How Much LDL Reduction Actually Matters
The relationship between lowering LDL and reducing heart disease risk is remarkably consistent. A meta-analysis covering nearly 100,000 participants across 14 clinical trials found that for every 1 mmol/L drop in LDL cholesterol (about 39 mg/dL), the risk of major cardiovascular events like heart attack and stroke fell by 30%. This held true even in people who had never had a heart event before, reinforcing that LDL isn’t just a marker of risk but a direct driver of it.
This is one reason LDL has earned its reputation. Unlike some lab values that merely correlate with disease, decades of evidence show that actively lowering LDL translates directly into fewer heart attacks and strokes.
What Your LDL Number Means
Current guidelines from the American Heart Association and American College of Cardiology classify adult LDL levels as follows:
- Below 160 mg/dL with low overall risk: generally manageable through diet and exercise alone
- 160 to 189 mg/dL: lifestyle changes are important, and cholesterol-lowering medication may be reasonable depending on your overall cardiovascular risk
- 190 mg/dL and above: considered severe hypercholesterolemia, typically warranting treatment regardless of other factors
For children and teens, the thresholds are lower: below 110 mg/dL is considered acceptable, 110 to 129 is borderline, and 130 or above is abnormal.
These numbers usually come from a standard lipid panel, where LDL is calculated using a formula based on your total cholesterol, HDL, and triglycerides. This estimate works well for most people, but it tends to underestimate LDL when triglycerides are elevated. An analysis of over 1.3 million lipid profiles found that among patients whose calculated LDL appeared to be below 70 mg/dL, 23% actually had a directly measured LDL at or above that threshold. When triglycerides were between 200 and 399 mg/dL, that number jumped to 59%. If you have high triglycerides and are trying to hit a specific LDL target, a direct LDL measurement gives a more accurate reading.
A Related Risk That Standard Tests Miss
There’s a close relative of LDL called lipoprotein(a), or Lp(a), that carries its own cardiovascular risk.
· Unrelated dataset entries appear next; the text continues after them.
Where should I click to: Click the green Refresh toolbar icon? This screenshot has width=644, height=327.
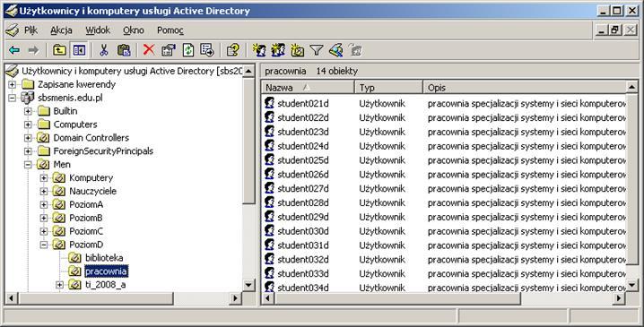click(188, 50)
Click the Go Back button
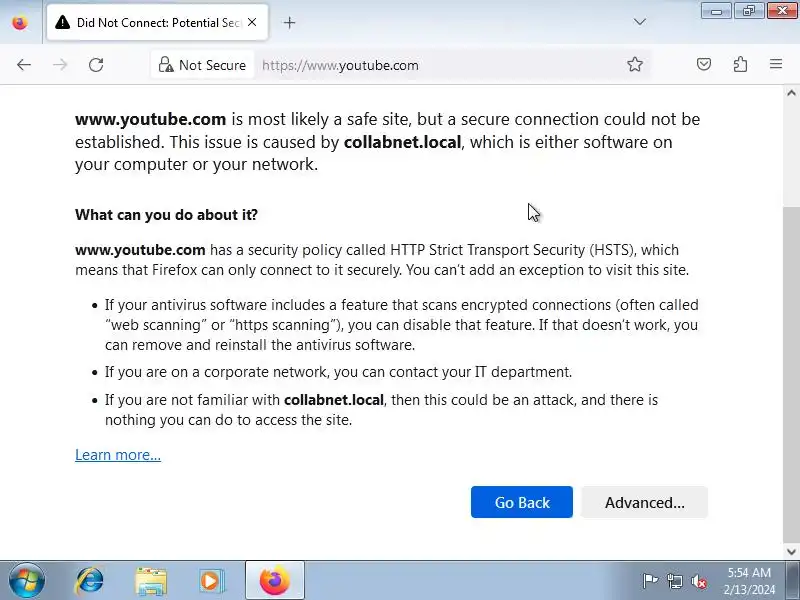 tap(521, 502)
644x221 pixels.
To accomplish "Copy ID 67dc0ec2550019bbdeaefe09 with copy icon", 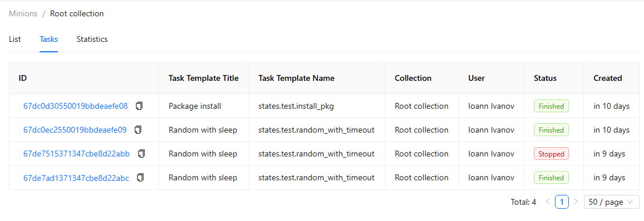I will click(139, 130).
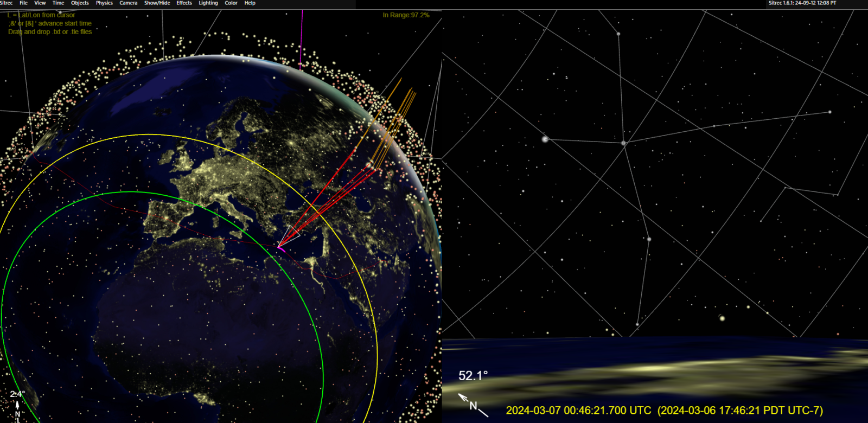Expand the Time menu
The height and width of the screenshot is (423, 868).
coord(58,3)
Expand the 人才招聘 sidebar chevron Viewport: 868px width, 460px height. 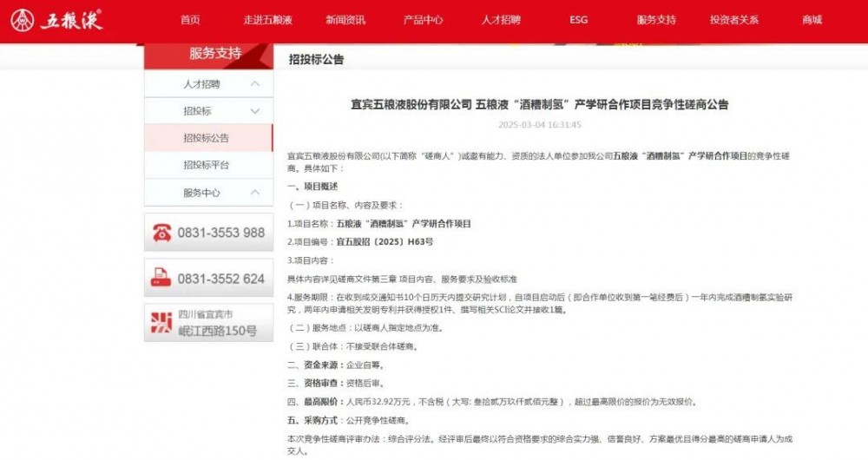(254, 84)
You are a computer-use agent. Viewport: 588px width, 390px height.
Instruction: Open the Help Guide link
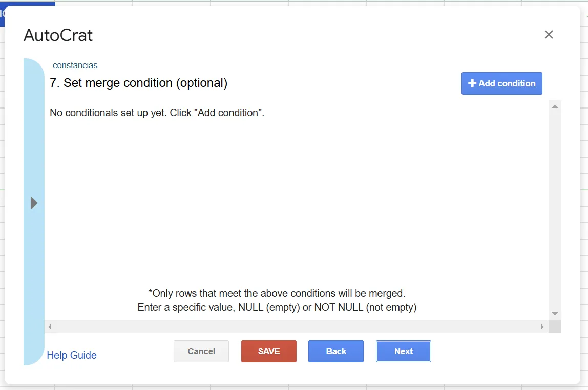coord(72,355)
Like LDL, it builds up in artery walls and promotes plaque formation, but it also increases blood clotting and drives inflammation that can lead to plaque rupture. High levels, defined as above 50 mg/dL, are common but aren’t included in a standard cholesterol panel. Your doctor has to order it separately.
What makes Lp(a) particularly tricky is that it’s almost entirely determined by genetics. Diet, exercise, and most cholesterol medications don’t lower it. If you have a family history of early heart disease or familial hypercholesterolemia, knowing your Lp(a) level adds a meaningful piece to the puzzle that a standard lipid panel won’t show you.